Tarefa a cumprir
Transcreva sem alterações as linhas dos dados, começando pela que contém "Click the 更多" e parando depois da que contém "click(x=413, y=23)", ambas incluídas.

Material de origem
# # # #

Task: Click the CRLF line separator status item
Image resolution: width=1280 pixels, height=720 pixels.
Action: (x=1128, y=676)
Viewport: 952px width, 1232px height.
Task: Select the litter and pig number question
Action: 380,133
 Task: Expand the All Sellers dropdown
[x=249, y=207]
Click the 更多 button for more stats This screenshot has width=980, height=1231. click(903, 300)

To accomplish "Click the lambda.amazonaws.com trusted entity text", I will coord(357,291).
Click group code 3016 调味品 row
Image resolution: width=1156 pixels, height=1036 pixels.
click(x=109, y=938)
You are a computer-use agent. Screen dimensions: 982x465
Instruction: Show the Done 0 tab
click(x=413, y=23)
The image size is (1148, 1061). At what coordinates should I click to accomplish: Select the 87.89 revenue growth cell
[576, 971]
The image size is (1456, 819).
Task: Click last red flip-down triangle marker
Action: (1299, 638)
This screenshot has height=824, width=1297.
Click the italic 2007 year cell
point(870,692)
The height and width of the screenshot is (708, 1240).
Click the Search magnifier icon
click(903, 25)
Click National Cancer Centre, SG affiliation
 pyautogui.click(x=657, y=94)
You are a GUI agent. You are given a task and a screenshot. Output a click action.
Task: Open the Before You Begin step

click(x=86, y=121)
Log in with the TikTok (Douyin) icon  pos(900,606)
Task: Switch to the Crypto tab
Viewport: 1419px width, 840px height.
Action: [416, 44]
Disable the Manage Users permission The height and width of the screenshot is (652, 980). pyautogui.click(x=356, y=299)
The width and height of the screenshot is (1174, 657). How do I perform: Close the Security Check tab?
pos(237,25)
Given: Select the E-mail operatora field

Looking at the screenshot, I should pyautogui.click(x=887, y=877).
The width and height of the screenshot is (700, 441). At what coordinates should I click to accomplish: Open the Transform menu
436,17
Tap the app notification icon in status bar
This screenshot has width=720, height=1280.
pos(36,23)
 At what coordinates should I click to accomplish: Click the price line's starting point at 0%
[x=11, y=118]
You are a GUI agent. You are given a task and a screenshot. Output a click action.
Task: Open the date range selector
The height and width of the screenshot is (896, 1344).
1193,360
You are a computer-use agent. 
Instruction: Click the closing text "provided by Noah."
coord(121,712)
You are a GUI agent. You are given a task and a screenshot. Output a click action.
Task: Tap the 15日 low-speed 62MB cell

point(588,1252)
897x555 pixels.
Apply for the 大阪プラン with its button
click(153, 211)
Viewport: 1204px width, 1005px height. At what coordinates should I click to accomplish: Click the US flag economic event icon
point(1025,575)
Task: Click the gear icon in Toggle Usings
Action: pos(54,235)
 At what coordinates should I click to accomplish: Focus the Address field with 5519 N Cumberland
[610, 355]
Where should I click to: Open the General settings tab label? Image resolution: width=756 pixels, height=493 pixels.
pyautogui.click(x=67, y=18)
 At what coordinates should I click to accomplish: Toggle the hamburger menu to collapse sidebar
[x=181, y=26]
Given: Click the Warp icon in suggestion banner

# # # #

Resposta por escrito
Click the 更多 button for more stats This screenshot has width=980, height=1231. click(903, 300)

To accomplish "Click the lambda.amazonaws.com trusted entity text", I will coord(357,291).
Click group code 3016 调味品 row
Image resolution: width=1156 pixels, height=1036 pixels.
click(x=109, y=938)
You are a computer-use agent. Screen dimensions: 982x465
Instruction: Show the Done 0 tab
click(x=413, y=23)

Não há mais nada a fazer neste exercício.